- EXERCISE DIRECTIONS -
For the data below, give again exactly the lines from the one containing "Théâtre de Berlingot (971, 1850)" through the one containing "Código 99 (482, 381)", both ends included, and no others.

- SOURCE INFORMATION -
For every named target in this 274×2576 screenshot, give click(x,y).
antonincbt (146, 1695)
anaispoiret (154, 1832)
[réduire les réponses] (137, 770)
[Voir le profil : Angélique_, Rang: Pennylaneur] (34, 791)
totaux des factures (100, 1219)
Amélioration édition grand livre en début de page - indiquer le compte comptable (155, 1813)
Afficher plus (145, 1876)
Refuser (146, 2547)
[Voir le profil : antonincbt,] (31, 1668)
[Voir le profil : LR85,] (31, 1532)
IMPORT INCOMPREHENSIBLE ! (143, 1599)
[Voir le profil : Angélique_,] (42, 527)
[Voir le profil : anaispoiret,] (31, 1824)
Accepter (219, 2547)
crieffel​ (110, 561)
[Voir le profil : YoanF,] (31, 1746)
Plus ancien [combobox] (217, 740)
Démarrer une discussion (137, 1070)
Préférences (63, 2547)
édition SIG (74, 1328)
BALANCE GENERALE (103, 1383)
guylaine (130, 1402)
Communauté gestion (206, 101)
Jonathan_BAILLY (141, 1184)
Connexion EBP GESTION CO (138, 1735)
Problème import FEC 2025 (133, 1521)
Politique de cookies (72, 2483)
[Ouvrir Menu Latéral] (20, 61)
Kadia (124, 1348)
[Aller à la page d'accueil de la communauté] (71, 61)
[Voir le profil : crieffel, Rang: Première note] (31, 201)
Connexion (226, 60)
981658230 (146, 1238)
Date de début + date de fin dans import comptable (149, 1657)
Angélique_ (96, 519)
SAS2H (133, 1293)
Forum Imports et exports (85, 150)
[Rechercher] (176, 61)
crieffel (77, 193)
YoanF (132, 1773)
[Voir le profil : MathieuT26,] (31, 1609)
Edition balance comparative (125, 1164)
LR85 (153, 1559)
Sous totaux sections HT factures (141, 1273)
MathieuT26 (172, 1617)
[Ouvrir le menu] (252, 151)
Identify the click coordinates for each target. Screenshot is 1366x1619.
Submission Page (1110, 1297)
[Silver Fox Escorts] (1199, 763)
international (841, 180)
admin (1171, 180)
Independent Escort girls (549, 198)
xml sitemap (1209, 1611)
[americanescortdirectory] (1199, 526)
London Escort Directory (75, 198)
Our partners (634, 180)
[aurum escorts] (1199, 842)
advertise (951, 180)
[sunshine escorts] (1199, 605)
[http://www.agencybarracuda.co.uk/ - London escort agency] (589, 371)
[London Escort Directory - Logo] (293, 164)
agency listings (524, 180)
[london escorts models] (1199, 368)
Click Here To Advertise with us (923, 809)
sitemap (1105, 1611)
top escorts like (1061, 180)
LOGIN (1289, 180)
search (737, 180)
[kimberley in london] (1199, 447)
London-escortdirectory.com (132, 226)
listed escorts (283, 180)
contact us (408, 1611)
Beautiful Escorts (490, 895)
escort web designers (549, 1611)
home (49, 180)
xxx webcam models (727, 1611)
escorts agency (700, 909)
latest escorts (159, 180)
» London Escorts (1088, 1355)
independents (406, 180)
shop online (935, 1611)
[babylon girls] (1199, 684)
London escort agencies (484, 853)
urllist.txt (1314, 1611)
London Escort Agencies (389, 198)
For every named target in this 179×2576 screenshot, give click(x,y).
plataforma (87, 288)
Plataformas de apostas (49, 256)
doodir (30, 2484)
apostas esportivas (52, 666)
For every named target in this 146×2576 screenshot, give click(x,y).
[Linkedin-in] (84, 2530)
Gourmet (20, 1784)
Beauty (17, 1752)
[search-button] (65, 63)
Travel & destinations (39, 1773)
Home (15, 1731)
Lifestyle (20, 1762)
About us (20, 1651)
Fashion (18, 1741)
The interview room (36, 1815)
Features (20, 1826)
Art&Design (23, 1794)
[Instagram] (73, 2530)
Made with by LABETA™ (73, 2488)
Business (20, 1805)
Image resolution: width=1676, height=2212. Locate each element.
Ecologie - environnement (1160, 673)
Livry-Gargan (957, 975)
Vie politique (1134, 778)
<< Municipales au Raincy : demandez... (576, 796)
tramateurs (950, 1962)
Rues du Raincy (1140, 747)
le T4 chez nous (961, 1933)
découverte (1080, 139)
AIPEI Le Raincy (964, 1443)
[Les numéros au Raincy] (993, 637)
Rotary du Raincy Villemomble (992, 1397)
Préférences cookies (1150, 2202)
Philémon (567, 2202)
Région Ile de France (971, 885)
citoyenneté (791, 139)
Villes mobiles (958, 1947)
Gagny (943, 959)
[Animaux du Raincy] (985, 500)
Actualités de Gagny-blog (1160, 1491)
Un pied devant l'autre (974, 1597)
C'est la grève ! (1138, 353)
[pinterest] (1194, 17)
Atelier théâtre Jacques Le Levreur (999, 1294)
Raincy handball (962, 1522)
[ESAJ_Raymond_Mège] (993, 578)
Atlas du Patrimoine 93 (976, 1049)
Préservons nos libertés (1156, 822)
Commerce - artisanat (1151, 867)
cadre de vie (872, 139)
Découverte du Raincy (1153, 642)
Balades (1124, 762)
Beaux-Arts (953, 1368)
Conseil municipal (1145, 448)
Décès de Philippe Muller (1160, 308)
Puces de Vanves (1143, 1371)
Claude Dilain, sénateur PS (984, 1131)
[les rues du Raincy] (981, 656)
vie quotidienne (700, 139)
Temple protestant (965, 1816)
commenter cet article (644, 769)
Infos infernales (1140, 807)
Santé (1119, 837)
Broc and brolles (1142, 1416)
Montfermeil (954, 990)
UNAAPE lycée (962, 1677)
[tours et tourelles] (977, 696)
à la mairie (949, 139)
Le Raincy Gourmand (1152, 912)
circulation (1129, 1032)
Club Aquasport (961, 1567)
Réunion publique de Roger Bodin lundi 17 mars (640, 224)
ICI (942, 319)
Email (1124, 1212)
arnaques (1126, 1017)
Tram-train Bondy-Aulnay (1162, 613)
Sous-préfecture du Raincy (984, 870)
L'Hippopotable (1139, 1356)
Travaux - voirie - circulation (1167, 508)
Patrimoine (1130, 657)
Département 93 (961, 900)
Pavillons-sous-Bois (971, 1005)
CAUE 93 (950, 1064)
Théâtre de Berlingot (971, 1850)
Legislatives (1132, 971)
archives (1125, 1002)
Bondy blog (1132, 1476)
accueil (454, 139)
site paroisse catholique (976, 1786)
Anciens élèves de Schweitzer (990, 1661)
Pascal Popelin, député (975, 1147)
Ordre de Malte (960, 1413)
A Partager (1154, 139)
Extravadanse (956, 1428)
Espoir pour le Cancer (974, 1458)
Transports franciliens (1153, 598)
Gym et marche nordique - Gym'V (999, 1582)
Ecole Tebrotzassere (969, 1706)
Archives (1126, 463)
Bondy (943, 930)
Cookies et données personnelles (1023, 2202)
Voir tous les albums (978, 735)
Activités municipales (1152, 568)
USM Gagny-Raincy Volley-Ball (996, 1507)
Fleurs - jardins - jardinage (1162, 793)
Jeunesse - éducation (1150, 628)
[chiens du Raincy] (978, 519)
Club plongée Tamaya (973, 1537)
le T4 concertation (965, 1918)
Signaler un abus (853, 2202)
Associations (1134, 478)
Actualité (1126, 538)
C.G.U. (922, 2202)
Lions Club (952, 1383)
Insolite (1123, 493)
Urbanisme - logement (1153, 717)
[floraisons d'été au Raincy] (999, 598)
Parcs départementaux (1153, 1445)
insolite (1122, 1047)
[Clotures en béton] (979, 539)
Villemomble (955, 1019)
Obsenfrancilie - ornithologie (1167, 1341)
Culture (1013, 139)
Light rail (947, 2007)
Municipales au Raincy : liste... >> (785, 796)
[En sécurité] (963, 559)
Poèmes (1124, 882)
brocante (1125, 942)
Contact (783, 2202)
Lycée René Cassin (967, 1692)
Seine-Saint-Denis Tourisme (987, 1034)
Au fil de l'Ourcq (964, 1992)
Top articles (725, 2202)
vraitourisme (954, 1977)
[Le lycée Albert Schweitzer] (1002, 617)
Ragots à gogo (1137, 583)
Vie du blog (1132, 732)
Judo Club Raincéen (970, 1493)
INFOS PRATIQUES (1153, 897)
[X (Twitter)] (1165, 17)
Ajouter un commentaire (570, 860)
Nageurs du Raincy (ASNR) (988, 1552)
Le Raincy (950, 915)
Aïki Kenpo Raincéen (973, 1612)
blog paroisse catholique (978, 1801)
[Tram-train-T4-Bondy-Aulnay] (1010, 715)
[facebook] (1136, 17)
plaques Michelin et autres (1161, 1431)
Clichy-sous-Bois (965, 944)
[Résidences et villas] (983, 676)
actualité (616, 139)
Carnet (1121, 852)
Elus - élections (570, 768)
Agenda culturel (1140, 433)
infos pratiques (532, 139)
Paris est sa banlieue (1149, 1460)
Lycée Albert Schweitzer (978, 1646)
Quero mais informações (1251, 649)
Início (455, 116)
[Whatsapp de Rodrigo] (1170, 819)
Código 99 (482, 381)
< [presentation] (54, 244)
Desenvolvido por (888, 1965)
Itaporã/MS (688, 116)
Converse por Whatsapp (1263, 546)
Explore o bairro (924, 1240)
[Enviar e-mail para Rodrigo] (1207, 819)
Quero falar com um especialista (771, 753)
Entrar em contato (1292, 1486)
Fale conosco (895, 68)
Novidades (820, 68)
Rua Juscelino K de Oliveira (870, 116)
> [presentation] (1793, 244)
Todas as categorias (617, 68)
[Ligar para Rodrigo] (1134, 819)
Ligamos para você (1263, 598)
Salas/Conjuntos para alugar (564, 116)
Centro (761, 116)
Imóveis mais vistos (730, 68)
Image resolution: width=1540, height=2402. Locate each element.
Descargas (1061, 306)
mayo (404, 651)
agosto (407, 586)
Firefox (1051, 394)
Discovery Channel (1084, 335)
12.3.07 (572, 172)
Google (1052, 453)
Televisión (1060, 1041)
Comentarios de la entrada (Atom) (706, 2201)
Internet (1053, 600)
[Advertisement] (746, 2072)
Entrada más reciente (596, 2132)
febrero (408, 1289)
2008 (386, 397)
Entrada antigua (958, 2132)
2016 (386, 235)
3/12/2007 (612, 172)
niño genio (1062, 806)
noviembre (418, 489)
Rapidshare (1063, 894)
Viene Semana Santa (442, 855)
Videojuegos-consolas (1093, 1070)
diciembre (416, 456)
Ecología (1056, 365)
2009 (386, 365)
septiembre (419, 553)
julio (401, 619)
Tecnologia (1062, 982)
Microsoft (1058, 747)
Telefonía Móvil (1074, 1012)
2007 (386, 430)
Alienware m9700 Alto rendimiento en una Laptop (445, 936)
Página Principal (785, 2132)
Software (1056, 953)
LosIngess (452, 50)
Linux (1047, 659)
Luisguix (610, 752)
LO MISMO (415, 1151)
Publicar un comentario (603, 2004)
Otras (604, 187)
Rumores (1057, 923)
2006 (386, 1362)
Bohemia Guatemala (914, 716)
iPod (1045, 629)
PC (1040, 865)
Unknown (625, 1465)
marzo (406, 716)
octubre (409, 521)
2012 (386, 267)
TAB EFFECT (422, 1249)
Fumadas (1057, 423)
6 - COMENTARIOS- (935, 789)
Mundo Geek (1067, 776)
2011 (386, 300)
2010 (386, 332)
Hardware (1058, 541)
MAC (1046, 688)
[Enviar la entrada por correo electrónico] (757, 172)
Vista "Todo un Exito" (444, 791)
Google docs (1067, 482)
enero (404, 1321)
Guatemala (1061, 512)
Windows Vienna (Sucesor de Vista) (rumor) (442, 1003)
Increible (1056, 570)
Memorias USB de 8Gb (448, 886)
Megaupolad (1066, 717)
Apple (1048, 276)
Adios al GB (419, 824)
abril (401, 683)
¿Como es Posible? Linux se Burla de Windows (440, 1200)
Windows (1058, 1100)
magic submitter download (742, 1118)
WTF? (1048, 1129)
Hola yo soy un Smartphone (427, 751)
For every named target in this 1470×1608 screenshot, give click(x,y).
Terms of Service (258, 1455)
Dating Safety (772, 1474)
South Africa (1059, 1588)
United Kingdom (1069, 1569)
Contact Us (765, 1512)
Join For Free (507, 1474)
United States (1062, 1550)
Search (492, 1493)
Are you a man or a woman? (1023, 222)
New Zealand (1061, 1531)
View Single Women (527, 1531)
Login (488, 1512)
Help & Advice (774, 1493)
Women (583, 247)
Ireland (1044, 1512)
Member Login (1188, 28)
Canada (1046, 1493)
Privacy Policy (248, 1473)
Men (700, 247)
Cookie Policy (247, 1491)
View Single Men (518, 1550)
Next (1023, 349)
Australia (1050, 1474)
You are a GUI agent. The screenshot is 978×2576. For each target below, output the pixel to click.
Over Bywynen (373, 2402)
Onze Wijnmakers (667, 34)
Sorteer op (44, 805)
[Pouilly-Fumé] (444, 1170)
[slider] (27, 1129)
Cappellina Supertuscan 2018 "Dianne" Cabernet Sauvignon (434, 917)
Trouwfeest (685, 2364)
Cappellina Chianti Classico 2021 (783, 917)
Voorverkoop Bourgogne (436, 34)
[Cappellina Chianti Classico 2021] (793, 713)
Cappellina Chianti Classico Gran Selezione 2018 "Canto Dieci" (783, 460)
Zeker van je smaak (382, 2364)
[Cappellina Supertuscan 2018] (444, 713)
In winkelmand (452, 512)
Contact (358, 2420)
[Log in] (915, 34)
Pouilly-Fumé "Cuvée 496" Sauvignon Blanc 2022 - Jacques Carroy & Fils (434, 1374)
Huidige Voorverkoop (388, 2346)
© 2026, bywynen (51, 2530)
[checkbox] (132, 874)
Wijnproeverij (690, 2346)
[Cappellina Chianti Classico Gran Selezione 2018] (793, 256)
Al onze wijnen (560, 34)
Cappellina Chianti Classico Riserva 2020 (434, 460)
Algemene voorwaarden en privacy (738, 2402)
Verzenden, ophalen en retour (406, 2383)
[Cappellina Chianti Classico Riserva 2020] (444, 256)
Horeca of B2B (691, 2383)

- COMPLETED EXERCISE -
Théâtre de Berlingot (971, 1850)
Legislatives (1132, 971)
archives (1125, 1002)
Bondy blog (1132, 1476)
accueil (454, 139)
site paroisse catholique (976, 1786)
Anciens élèves de Schweitzer (990, 1661)
Pascal Popelin, député (975, 1147)
Ordre de Malte (960, 1413)
A Partager (1154, 139)
Extravadanse (956, 1428)
Espoir pour le Cancer (974, 1458)
Transports franciliens (1153, 598)
Gym et marche nordique - Gym'V (999, 1582)
Ecole Tebrotzassere (969, 1706)
Archives (1126, 463)
Bondy (943, 930)
Cookies et données personnelles (1023, 2202)
Voir tous les albums (978, 735)
Activités municipales (1152, 568)
USM Gagny-Raincy Volley-Ball (996, 1507)
Fleurs - jardins - jardinage (1162, 793)
Jeunesse - éducation (1150, 628)
[chiens du Raincy] (978, 519)
Club plongée Tamaya (973, 1537)
le T4 concertation (965, 1918)
Signaler un abus (853, 2202)
Associations (1134, 478)
Actualité (1126, 538)
C.G.U. (922, 2202)
Lions Club (952, 1383)
Insolite (1123, 493)
Urbanisme - logement (1153, 717)
[floraisons d'été au Raincy] (999, 598)
Parcs départementaux (1153, 1445)
insolite (1122, 1047)
[Clotures en béton] (979, 539)
Villemomble (955, 1019)
Obsenfrancilie - ornithologie (1167, 1341)
Culture (1013, 139)
Light rail (947, 2007)
Municipales au Raincy : liste... >> (785, 796)
[En sécurité] (963, 559)
Poèmes (1124, 882)
brocante (1125, 942)
Contact (783, 2202)
Lycée René Cassin (967, 1692)
Seine-Saint-Denis Tourisme (987, 1034)
Au fil de l'Ourcq (964, 1992)
Top articles (725, 2202)
vraitourisme (954, 1977)
[Le lycée Albert Schweitzer] (1002, 617)
Ragots à gogo (1137, 583)
Vie du blog (1132, 732)
Judo Club Raincéen (970, 1493)
INFOS PRATIQUES (1153, 897)
[X (Twitter)] (1165, 17)
Ajouter un commentaire (570, 860)
Nageurs du Raincy (ASNR) (988, 1552)
Le Raincy (950, 915)
Aïki Kenpo Raincéen (973, 1612)
blog paroisse catholique (978, 1801)
[Tram-train-T4-Bondy-Aulnay] (1010, 715)
[facebook] (1136, 17)
plaques Michelin et autres (1161, 1431)
Clichy-sous-Bois (965, 944)
[Résidences et villas] (983, 676)
actualité (616, 139)
Carnet (1121, 852)
Elus - élections (570, 768)
Agenda culturel (1140, 433)
infos pratiques (532, 139)
Paris est sa banlieue (1149, 1460)
Lycée Albert Schweitzer (978, 1646)
Quero mais informações (1251, 649)
Início (455, 116)
[Whatsapp de Rodrigo] (1170, 819)
Código 99 (482, 381)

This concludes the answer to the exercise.